Les États-Unis, champions de l’innovation technologique, semblent avoir perdu la main au profit de la Chine, devenue le nouvel Eldorado de la high tech automobile.

Avec des marques nées en Californie, il fut un temps pas si lointain où les États-Unis apparaissaient naturellement comme les grands architectes de la révolution électrique. Après tout, la technologie numérique s’invitait dans l’automobile, dans une sorte de continuité organique avec tout ce qui avait été inventé jusque-là dans la Silicon Valley. Tesla y avait été conçue, auréolée d’un esprit pionnier et d’une avance que l’on croyait irrattrapable. Les aides fédérales pleuvaient, les grands groupes se convertissaient à l’électrique, et tout semblait annoncer l’avènement d’une nouvelle ère de domination et de soft power à l’américaine nés avec l’avènement des GAFAM.

La réalité est peut-être un peu différente.

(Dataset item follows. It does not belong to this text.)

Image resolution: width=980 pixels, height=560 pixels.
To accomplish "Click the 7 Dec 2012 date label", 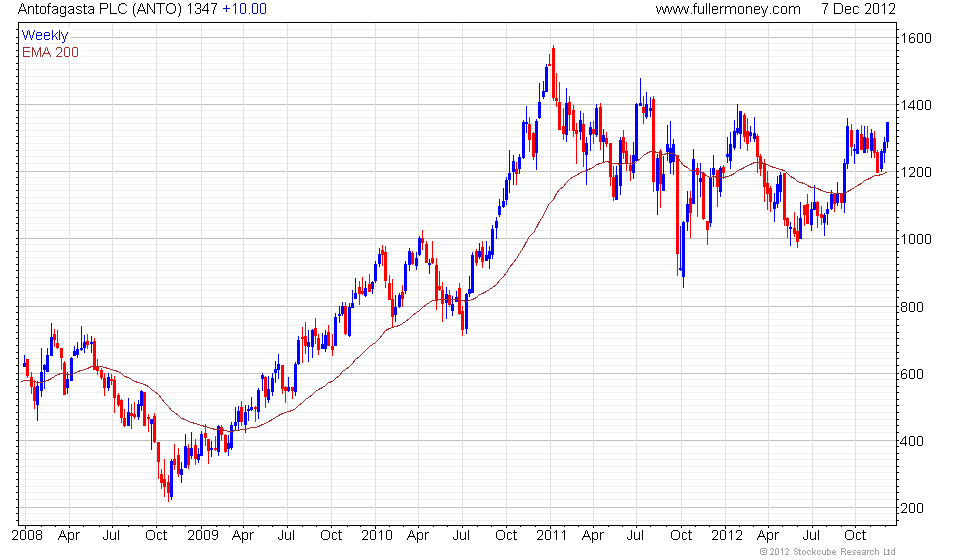I will coord(858,9).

Certes, en termes d’avance technologique, l’Amérique domine encore les débats pour tout ce qui concerne la vie quotidienne, mais il s’agit davantage de services numériques et dématérialisés : IA, logiciels et plateformes. Tesla, jadis locomotive du marché, peine désormais à maintenir son rythme. Les chiffres parlent d’eux-mêmes : sur l’ensemble du premier semestre 2025, la baisse des ventes de Tesla aux États-Unis est estimée — selon les sources — de 8% à 13% par rapport à la même période de 2024, alors que le marché américain du VE a progressé de 10 à 11% durant la même période. En Europe, c’est pire, puisque Tesla a vu ses ventes chuter de 35 à 40% au premier semestre 2025 par rapport à la même période de 2024. Quant à la Chine, l’autre grand débouché de la marque américaine, la baisse est au premier semestre est de 5,4% par rapport au premier semestre 2024.

>> Sur le même sujet : Donald Trump est-il en train d’offrir sur un plateau le marché des voitures électriques à la Chine ?

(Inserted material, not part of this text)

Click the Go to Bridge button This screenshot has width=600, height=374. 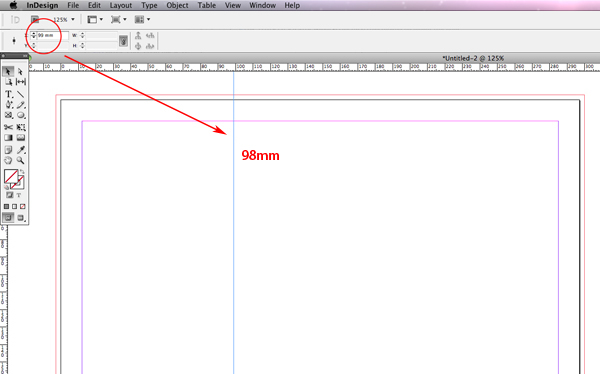[35, 20]
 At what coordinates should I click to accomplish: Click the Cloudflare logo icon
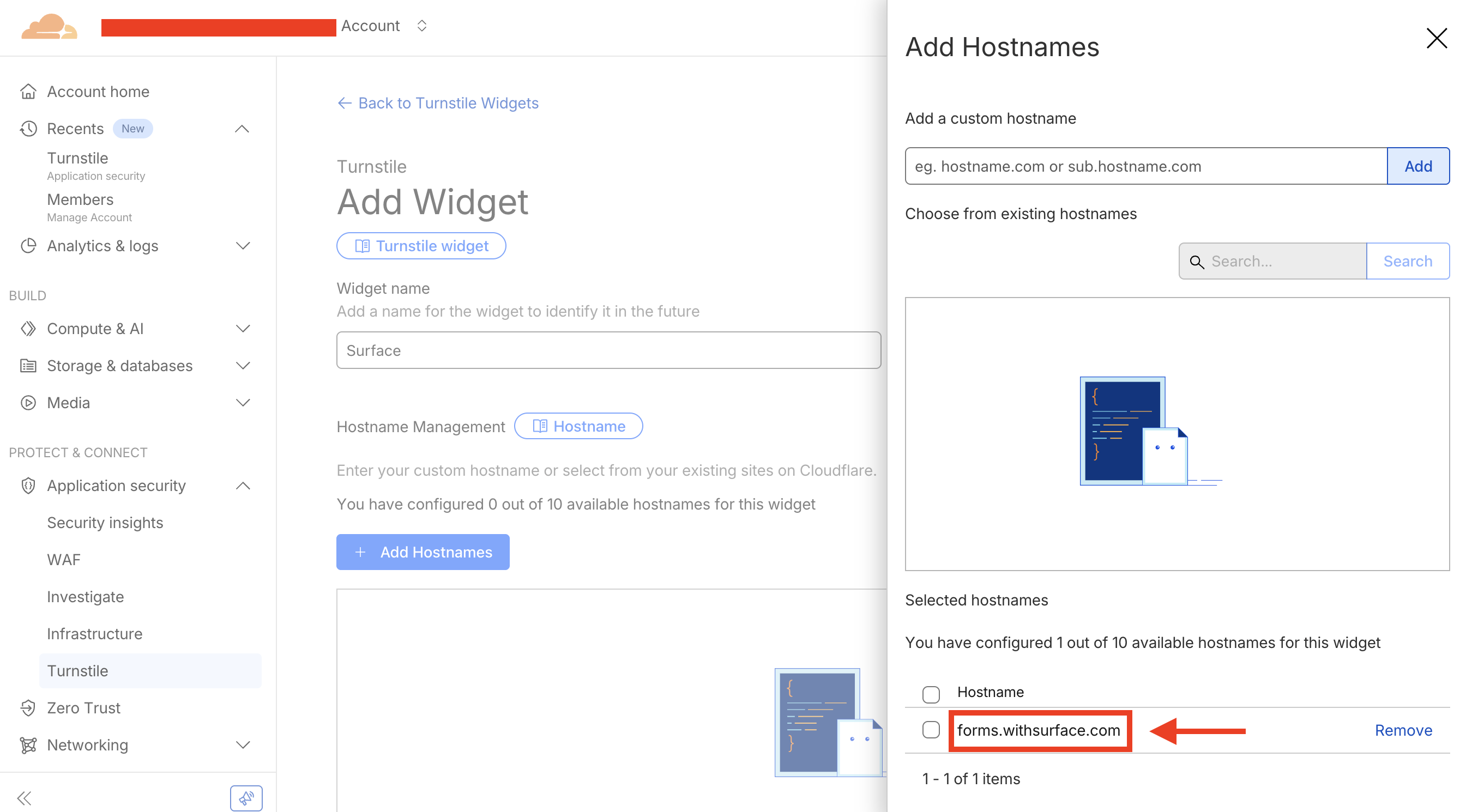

Tesla, une locomotive en panne

Mais la mécanique ne s’enraye pas uniquement à cause des volumes. Elle coince aussi sur le plan symbolique. Elon Musk, l’un des pionniers de l’électrique, semble désormais davantage intéressé par sa carrière politique que par son image de visionnaire de la tech. De plus, son bras de fer avec Donald Trump a jeté une ombre sur l’image de la marque, a fortiori après l’annonce de la création de son propre mouvement politique, qui a accentué le divorce avec une partie de l’électorat conservateur. Conséquence, la voiture électrique est en train de devenir, aux États-Unis, un sujet de polarisation culturelle autant que de transition technologique.

Le coup de grâce pourrait bien venir de Washington. Le 4 juillet, Donald Trump a signé une loi budgétaire qui prévoit la fin des aides fédérales à l’achat de voitures électriques. À partir de septembre, les acheteurs ne pourront plus compter sur les incitations fiscales (jusqu’à 7 500 dollars) qui avaient contribué à dynamiser le marché ces dernières années. L’effet d’annonce a déjà refroidi une partie des consommateurs, mais c’est surtout pour les constructeurs que la menace est réelle. Tesla, bien sûr, qui dépendait en partie de ces subventions pour maintenir ses volumes. Mais aussi Ford, General Motors, Lucid… tous risquent de voir fondre une clientèle qui hésitait déjà à sauter le pas.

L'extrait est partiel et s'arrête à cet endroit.